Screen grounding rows
____
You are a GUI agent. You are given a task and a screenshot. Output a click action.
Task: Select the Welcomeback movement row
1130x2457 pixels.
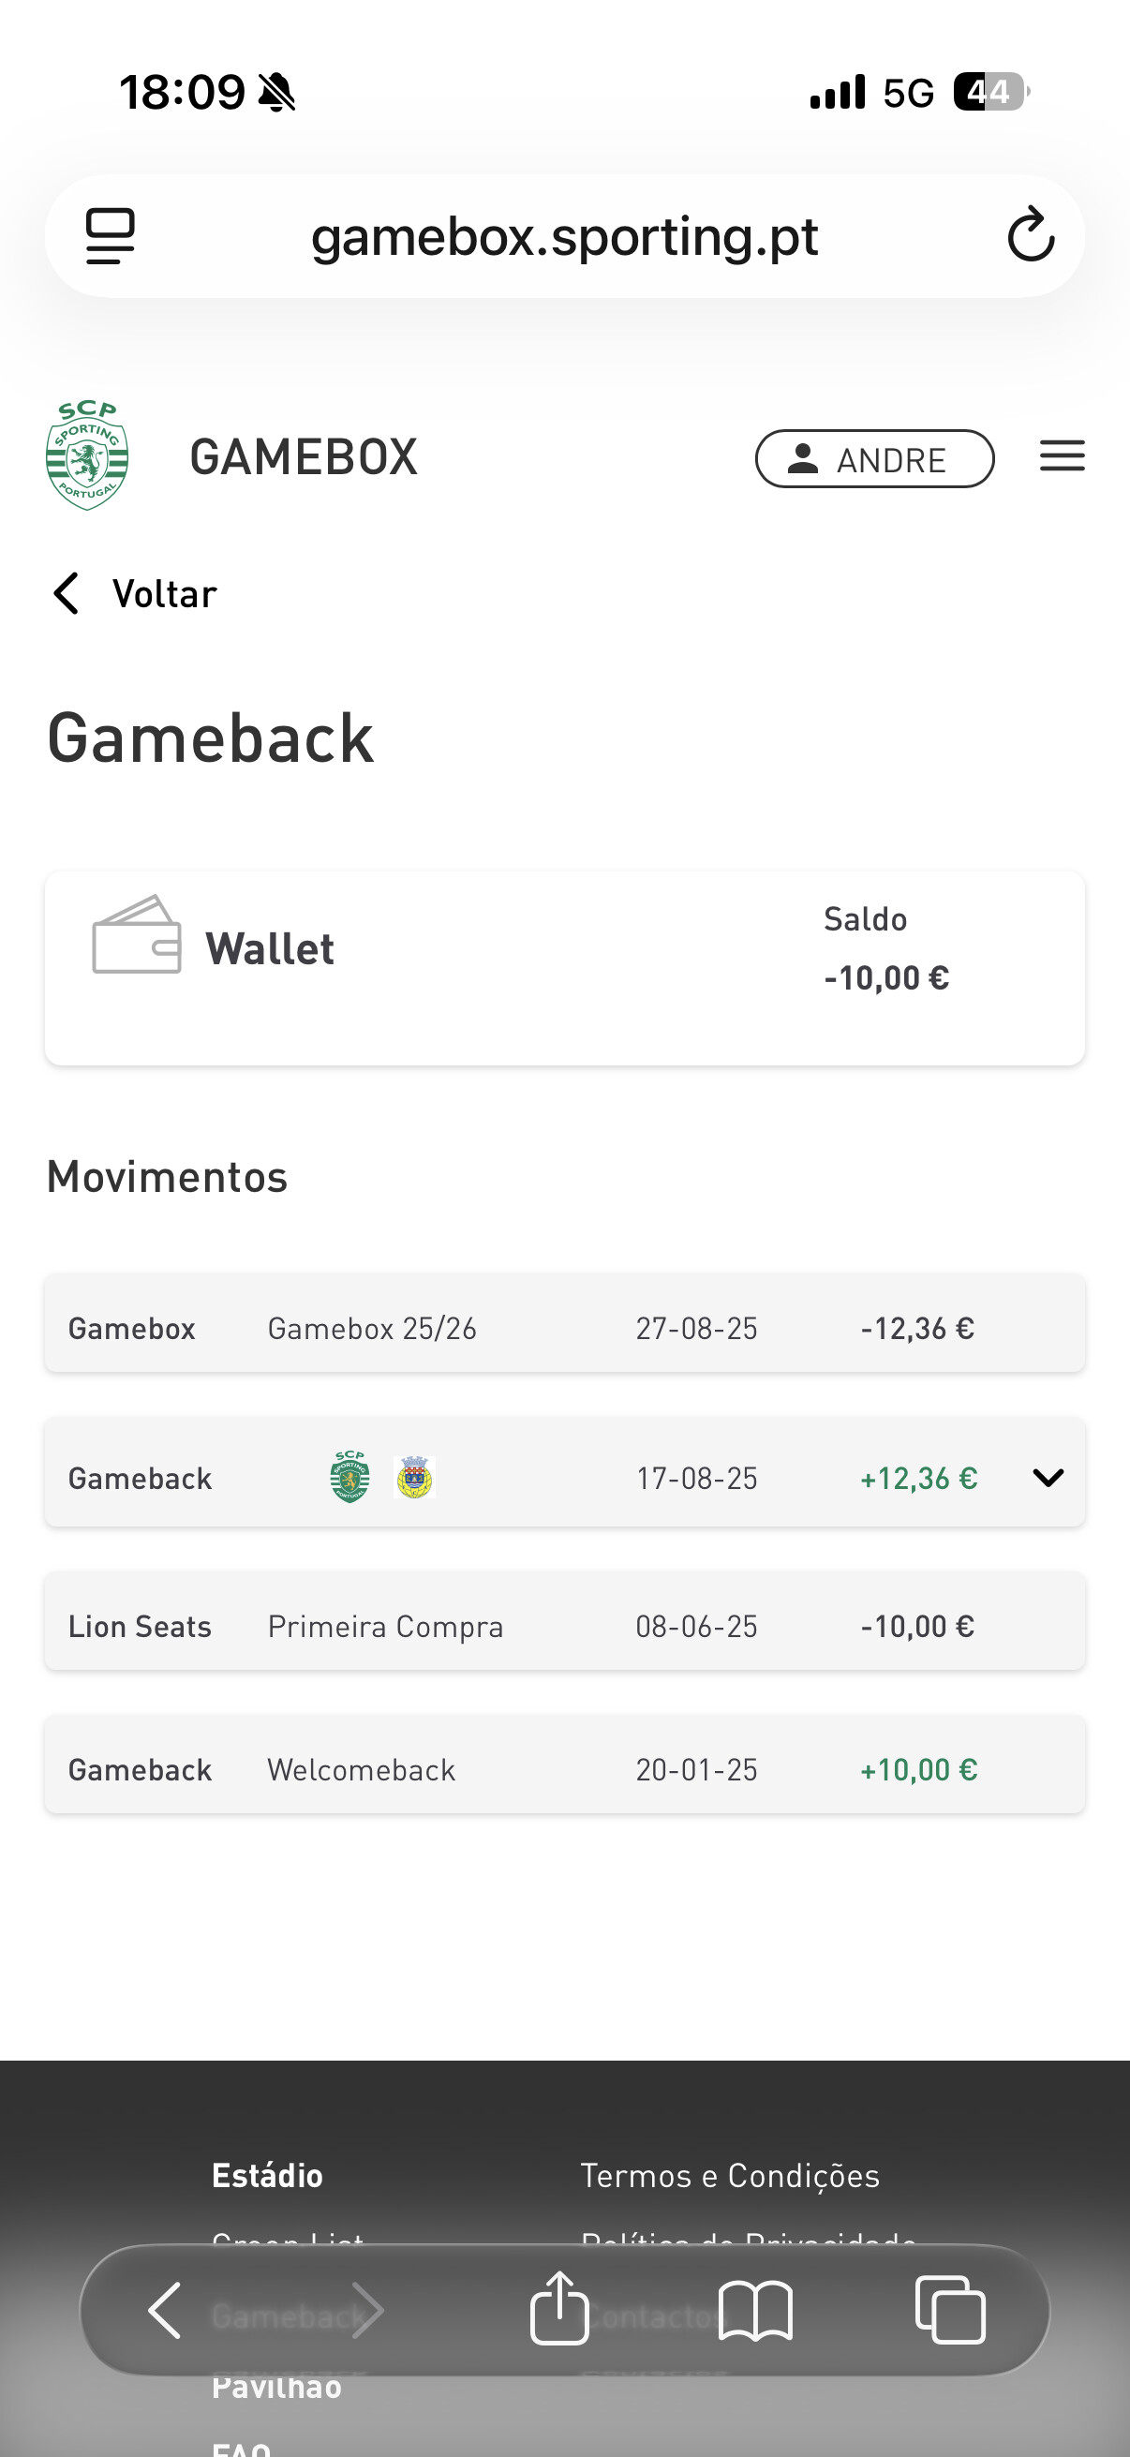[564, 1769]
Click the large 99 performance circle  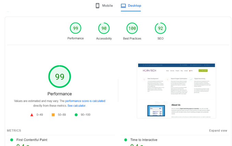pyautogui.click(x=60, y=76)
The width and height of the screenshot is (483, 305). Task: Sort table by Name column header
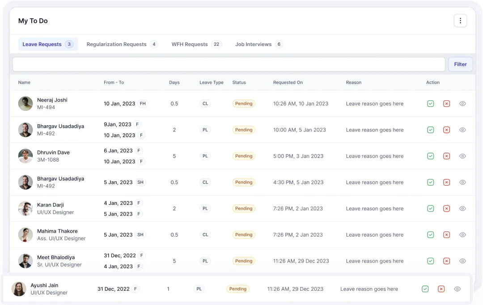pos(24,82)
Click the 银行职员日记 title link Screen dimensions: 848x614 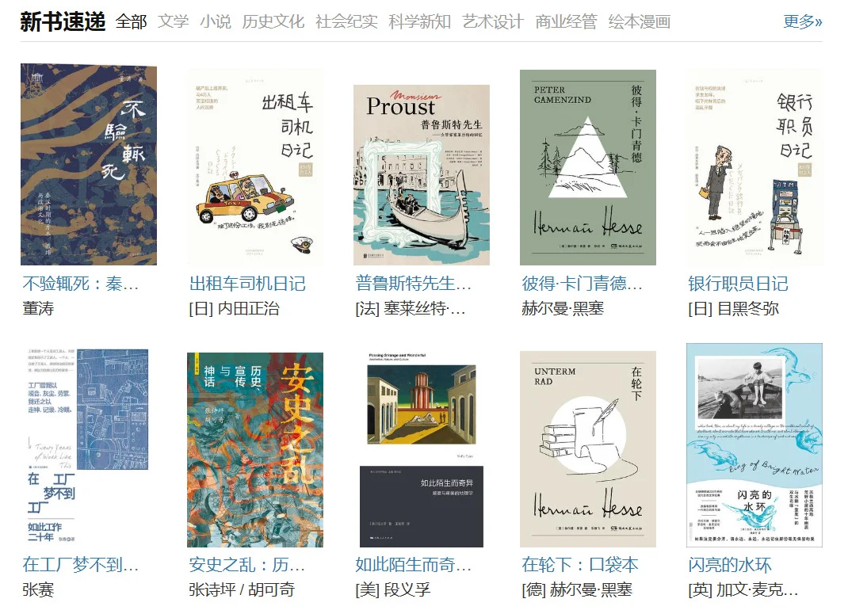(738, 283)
____
Gather every line of the rows above that contains the word "screenshot", and copy each one in full. Case counts.

- [Exercise result]:
You are a GUI agent. You are given a task and a screenshot. Output a click action.
The width and height of the screenshot is (483, 305). Task: Sort table by Name column header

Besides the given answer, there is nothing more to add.